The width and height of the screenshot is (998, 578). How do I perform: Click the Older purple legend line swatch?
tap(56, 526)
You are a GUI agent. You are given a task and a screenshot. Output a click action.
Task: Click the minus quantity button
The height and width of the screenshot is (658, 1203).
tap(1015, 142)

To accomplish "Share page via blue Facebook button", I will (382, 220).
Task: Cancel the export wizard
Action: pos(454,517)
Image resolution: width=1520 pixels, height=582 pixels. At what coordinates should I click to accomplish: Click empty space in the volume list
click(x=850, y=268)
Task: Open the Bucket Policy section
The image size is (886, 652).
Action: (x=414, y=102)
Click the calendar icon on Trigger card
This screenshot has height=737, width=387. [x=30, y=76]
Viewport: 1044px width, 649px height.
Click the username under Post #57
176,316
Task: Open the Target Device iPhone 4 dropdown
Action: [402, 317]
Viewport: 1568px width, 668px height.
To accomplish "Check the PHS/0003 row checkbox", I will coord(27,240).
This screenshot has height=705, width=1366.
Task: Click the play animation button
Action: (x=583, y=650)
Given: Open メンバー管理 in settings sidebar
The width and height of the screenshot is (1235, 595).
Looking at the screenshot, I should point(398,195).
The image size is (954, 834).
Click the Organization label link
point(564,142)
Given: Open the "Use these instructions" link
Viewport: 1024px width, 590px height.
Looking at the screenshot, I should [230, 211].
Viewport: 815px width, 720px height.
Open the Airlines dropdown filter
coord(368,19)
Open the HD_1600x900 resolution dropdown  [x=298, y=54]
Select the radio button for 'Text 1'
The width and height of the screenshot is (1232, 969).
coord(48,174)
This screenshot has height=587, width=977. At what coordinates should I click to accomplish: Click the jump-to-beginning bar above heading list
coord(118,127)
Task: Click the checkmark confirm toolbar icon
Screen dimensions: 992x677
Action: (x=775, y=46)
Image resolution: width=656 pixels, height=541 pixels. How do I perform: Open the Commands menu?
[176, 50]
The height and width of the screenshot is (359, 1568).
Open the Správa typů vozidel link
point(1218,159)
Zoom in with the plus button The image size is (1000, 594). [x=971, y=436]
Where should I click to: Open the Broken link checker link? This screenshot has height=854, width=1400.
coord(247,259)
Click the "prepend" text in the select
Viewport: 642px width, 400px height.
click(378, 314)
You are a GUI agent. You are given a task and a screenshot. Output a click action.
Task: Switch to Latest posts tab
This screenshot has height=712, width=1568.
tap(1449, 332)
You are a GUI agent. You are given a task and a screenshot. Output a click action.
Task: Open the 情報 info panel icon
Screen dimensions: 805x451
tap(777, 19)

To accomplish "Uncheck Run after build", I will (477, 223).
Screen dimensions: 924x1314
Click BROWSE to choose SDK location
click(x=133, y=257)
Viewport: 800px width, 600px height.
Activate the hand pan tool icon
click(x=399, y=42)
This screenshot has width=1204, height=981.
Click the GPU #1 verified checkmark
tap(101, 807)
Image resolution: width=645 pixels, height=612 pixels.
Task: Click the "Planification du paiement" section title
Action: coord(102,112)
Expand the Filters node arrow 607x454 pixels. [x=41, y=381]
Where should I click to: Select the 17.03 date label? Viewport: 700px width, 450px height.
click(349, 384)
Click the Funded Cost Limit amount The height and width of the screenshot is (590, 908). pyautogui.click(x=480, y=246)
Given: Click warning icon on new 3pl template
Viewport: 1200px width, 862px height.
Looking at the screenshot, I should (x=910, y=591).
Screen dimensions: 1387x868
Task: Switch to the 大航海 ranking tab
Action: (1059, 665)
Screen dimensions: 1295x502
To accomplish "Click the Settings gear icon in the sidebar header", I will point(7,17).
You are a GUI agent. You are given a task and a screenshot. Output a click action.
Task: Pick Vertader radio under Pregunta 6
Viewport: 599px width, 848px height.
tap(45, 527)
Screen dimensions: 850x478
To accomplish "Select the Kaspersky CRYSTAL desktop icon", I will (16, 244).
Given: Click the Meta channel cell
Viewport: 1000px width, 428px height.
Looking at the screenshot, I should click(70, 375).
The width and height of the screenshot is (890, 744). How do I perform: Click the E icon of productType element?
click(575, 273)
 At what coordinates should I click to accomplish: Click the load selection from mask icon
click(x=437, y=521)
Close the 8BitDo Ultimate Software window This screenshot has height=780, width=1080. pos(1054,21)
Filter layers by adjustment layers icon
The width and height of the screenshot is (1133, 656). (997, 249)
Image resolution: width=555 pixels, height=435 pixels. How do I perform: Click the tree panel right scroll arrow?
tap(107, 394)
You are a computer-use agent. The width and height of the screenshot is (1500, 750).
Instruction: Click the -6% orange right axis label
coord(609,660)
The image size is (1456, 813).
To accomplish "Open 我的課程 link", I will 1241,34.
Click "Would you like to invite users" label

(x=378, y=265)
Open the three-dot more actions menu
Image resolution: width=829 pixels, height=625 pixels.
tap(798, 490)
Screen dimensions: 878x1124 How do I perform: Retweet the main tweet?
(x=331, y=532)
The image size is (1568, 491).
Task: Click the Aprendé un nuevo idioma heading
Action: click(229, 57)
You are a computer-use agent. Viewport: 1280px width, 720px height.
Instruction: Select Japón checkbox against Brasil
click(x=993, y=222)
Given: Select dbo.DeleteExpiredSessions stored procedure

(REQUIREMENT): Repeat the listing exactly, keeping every word in place.

(EXERCISE SOLUTION):
The width and height of the screenshot is (998, 578). How do I perform: Click the Older purple legend line swatch?
tap(56, 526)
You are a GUI agent. You are given a task and a screenshot. Output a click action.
Task: Click the minus quantity button
The height and width of the screenshot is (658, 1203).
tap(1015, 142)

To accomplish "Share page via blue Facebook button", I will (382, 220).
Task: Cancel the export wizard
Action: pos(454,517)
Image resolution: width=1520 pixels, height=582 pixels. At what coordinates should I click to accomplish: Click empty space in the volume list
click(x=850, y=268)
Task: Open the Bucket Policy section
The image size is (886, 652).
Action: (x=414, y=102)
Click the calendar icon on Trigger card
This screenshot has height=737, width=387. [x=30, y=76]
Viewport: 1044px width, 649px height.
Click the username under Post #57
176,316
Task: Open the Target Device iPhone 4 dropdown
Action: [402, 317]
Viewport: 1568px width, 668px height.
To accomplish "Check the PHS/0003 row checkbox", I will coord(27,240).
This screenshot has height=705, width=1366.
Task: Click the play animation button
Action: (x=583, y=650)
Given: Open メンバー管理 in settings sidebar
The width and height of the screenshot is (1235, 595).
Looking at the screenshot, I should point(398,195).
The image size is (954, 834).
Click the Organization label link
point(564,142)
Given: Open the "Use these instructions" link
Viewport: 1024px width, 590px height.
Looking at the screenshot, I should [230, 211].
Viewport: 815px width, 720px height.
Open the Airlines dropdown filter
coord(368,19)
Open the HD_1600x900 resolution dropdown  [x=298, y=54]
Select the radio button for 'Text 1'
The width and height of the screenshot is (1232, 969).
coord(48,174)
This screenshot has height=587, width=977. At what coordinates should I click to accomplish: Click the jump-to-beginning bar above heading list
coord(118,127)
Task: Click the checkmark confirm toolbar icon
Screen dimensions: 992x677
Action: (x=775, y=46)
Image resolution: width=656 pixels, height=541 pixels. How do I perform: Open the Commands menu?
[176, 50]
The height and width of the screenshot is (359, 1568).
Open the Správa typů vozidel link
point(1218,159)
Zoom in with the plus button The image size is (1000, 594). [x=971, y=436]
Where should I click to: Open the Broken link checker link? This screenshot has height=854, width=1400.
coord(247,259)
Click the "prepend" text in the select
Viewport: 642px width, 400px height.
click(378, 314)
You are a GUI agent. You are given a task and a screenshot. Output a click action.
Task: Switch to Latest posts tab
This screenshot has height=712, width=1568.
tap(1449, 332)
You are a GUI agent. You are given a task and a screenshot. Output a click action.
Task: Open the 情報 info panel icon
Screen dimensions: 805x451
tap(777, 19)

To accomplish "Uncheck Run after build", I will (477, 223).
Screen dimensions: 924x1314
Click BROWSE to choose SDK location
click(x=133, y=257)
Viewport: 800px width, 600px height.
Activate the hand pan tool icon
click(x=399, y=42)
This screenshot has width=1204, height=981.
Click the GPU #1 verified checkmark
tap(101, 807)
Image resolution: width=645 pixels, height=612 pixels.
Task: Click the "Planification du paiement" section title
Action: coord(102,112)
Expand the Filters node arrow 607x454 pixels. [x=41, y=381]
Where should I click to: Select the 17.03 date label? Viewport: 700px width, 450px height.
click(349, 384)
Click the Funded Cost Limit amount The height and width of the screenshot is (590, 908). pyautogui.click(x=480, y=246)
Given: Click warning icon on new 3pl template
Viewport: 1200px width, 862px height.
Looking at the screenshot, I should (x=910, y=591).
Screen dimensions: 1387x868
Task: Switch to the 大航海 ranking tab
Action: (1059, 665)
Screen dimensions: 1295x502
To accomplish "Click the Settings gear icon in the sidebar header", I will point(7,17).
You are a GUI agent. You are given a task and a screenshot. Output a click action.
Task: Pick Vertader radio under Pregunta 6
Viewport: 599px width, 848px height.
tap(45, 527)
Screen dimensions: 850x478
To accomplish "Select the Kaspersky CRYSTAL desktop icon", I will (16, 244).
Given: Click the Meta channel cell
Viewport: 1000px width, 428px height.
Looking at the screenshot, I should click(70, 375).
The width and height of the screenshot is (890, 744). How do I perform: Click the E icon of productType element?
click(575, 273)
 At what coordinates should I click to accomplish: Click the load selection from mask icon
click(x=437, y=521)
Close the 8BitDo Ultimate Software window This screenshot has height=780, width=1080. pos(1054,21)
Filter layers by adjustment layers icon
The width and height of the screenshot is (1133, 656). (997, 249)
Image resolution: width=555 pixels, height=435 pixels. How do I perform: Click the tree panel right scroll arrow?
tap(107, 394)
You are a computer-use agent. The width and height of the screenshot is (1500, 750).
Instruction: Click the -6% orange right axis label
coord(609,660)
The image size is (1456, 813).
To accomplish "Open 我的課程 link", I will 1241,34.
Click "Would you like to invite users" label

(x=378, y=265)
Open the three-dot more actions menu
Image resolution: width=829 pixels, height=625 pixels.
tap(798, 490)
Screen dimensions: 878x1124 How do I perform: Retweet the main tweet?
(x=331, y=532)
The image size is (1568, 491).
Task: Click the Aprendé un nuevo idioma heading
Action: click(229, 57)
You are a computer-use agent. Viewport: 1280px width, 720px height.
Instruction: Select Japón checkbox against Brasil
click(x=993, y=222)
Given: Select dbo.DeleteExpiredSessions stored procedure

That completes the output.